This is a community guest blog from Jakub Wozniak, a software engineer and project technical lead at CERN physics laboratory, further expounding and complementing his keynote at Spark Summit EU in Dublin.
CERN is a physics laboratory founded in 1954 focused on research, technology, and education in the domain of Fundamental Physics and Standard Model where its accelerators serve as giant microscopes and allow discovering the particularities of the basic building blocks of matter. Funded by 22 member states with approximately 2,500 employees and over 10,000 active users coming from all over the world, CERN is home to the largest and the most powerful particle accelerator in the world – the Large Hadron Collider (LHC). Up to now, it is the most complicated scientific experiment that led to the discovery of the Higgs boson (the particle predicted by the Standard Model) in 2012 as announced by the ATLAS and CMS experiments.
As complex and interconnected particle accelerators, collectively they generate massive amounts of data per day. In this blog, I want to share our architecture for logging service and how we collect and process data at massive scale with Apache Spark.
But first, a bit of background on the family of CERN accelerators.
Particle Accelerators Chain at CERN
The LHC accelerator itself consists of a 27-kilometer ring of superconducting magnets with a number of accelerating cavities to increase the energy of the particles circulating inside its rings. But CERN itself is not only the LHC. In reality, it is a complex of interconnected particle accelerators arranged in a chain with each successive machine able to further increase the energy of the particles. The beam production starts with a simple hydrogen bottle at the Linac 2, the first accelerator in the chain that accelerates protons to the energy of 50 MeV. The beams later on get injected into the Proton Synchrotron Booster where the proton bunches are formed and accelerated further to 1.4 GeV. The next accelerator in the chain is called the Proton Synchrotron which forms the final shape of the beam bunches and kicks the beam up to 25 GeV.
The particles are later sent to the Super Proton Synchrotron where they are accelerated to 450 GeV, from which they are injected using two transfer lines into two pipes of the LHC. This is where the beams go in opposite directions to be collided at the experimental sites. It takes around 25 minutes to fill the LHC with the desired particle bunches and accelerate them to their final energy of 6.5 TeV.

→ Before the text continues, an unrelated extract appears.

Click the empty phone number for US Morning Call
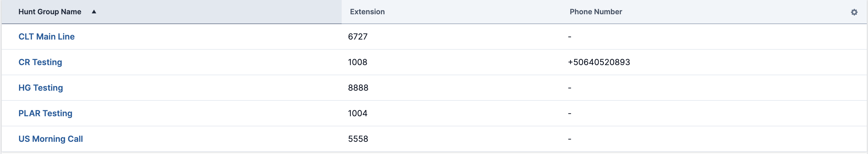Screen dimensions: 868x154 click(569, 139)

The energy per proton corresponds to approximately that of a flying mosquito; however, the total accumulated energy coming from all the 116e09 protons per bunch and 2800 bunches in the beam gives an enormous energy, equivalent to that of an aircraft carrier cruising at 5 knots. Huge detectors in the experimental sites observe the collisions producing around 1PB of events per second that is filtered to around 30-50 PB of usable physics data per year.

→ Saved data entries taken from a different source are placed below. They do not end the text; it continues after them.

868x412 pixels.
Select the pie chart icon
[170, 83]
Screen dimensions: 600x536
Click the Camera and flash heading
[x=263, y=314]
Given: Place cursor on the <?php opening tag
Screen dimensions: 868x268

Particles’ Journey, Devices, and Data Collectors
While the LHC is surely CERN’s flagship experiment, the laboratory engineers, accelerator operators, and beam physicists work hard to deliver various types of beams to other experiments located at the smaller accelerators around the complex. Before the users (i.e. experimental physicists) can analyze the data from the collisions, an enormous effort is put to make the whole complex work in a highly synchronized and coordinated manner. The typical accelerator is composed of the multitude of devices starting from various types of magnets like dipoles used to bend the particles, the quadruples to focus them or the kickers to inject/extract beam from/to other accelerators. The acceleration of the beam is carried out using radio-frequency cavities, and precise beam diagnostics instrumentation is used to measure the characteristics of the produced particle bunches. There are also many other systems involved in the beam production like orbit feedbacks, timing, synchronization, interlocks, security, radiation protection, etc.

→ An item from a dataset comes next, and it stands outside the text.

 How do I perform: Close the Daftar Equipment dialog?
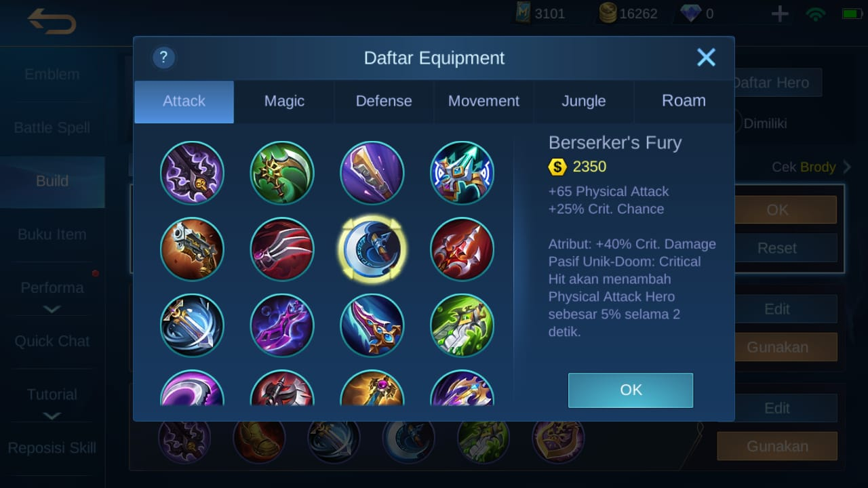point(706,58)
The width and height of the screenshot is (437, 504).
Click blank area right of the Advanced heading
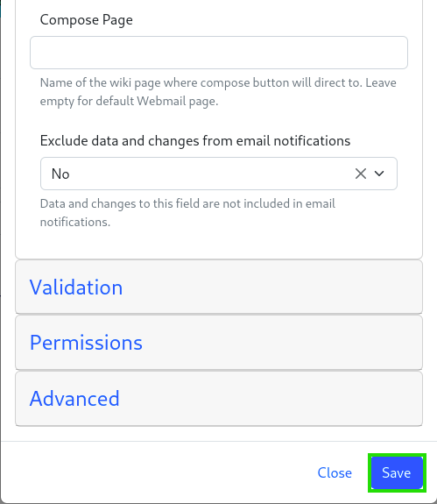(270, 399)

For high-energy accelerators like the LHC, cryogenics plays a very important role as well. All of them will of course also need vacuum, electricity, and ventilation. In order to control all of the related devices, Operations teams require Control System(s) to monitor and operate the machine. At CERN even the smallest accelerators are usually composed of thousands of devices with hundreds of different properties.
All those devices are programmed with various settings and produce a number of observable outputs. Such output values need to be presented to the operators to help them understand the current state of the machine and allow them to respond to the events that happen every second in the accelerator chain. The data can be used in a form of online monitoring or offline queries. Software applications are used for everyday operations and present the current state of the devices, alarms, failures, beam properties, etc. Offline queries are required to perform various studies on controls data that are targeted at improving machine performance, beam quality, provide new beam types, design new experiments or even future accelerators.
Data Analytics and Storage Requirements per Day
Until now all of the acquired Controls data has been stored in a system based on two Oracle databases, which is called the “CERN Accelerator Logging Service” (CALS). The system subscribes to 20,000 different devices and logs data for some 1.5 million different signals in total. It has around 1000 users all over CERN, which generate 5 million queries per day (coming mainly from automated applications). CALS stores 71 billion records/day that occupy around 2TB / day of unfiltered data. Since this amount is quite significant for storage, heavy filtering is actively applied and 95% of data is filtered out after 3 months. That leaves the long-term storage with around 1PB of important data stored long term since 2003.
Limitations and Latencies of the Old System
Being a system that has been in production since a long time (development started in 2001) some design principles that looked very good a decade ago do show some signs of ageing, especially under current data loads. For instance, the Oracle DB is difficult to scale horizontally and it is not a particularly performing solution for Big Data analysis when it comes to data structures different from simple scalars. One of the biggest problems is that in order to do the analysis, one has to extract the data and this might be a lengthy process. For some analysis use cases, it is shown to take half a day to extract a days-worth of data. Moreover, the data rates are not likely to go down, or even stay constant.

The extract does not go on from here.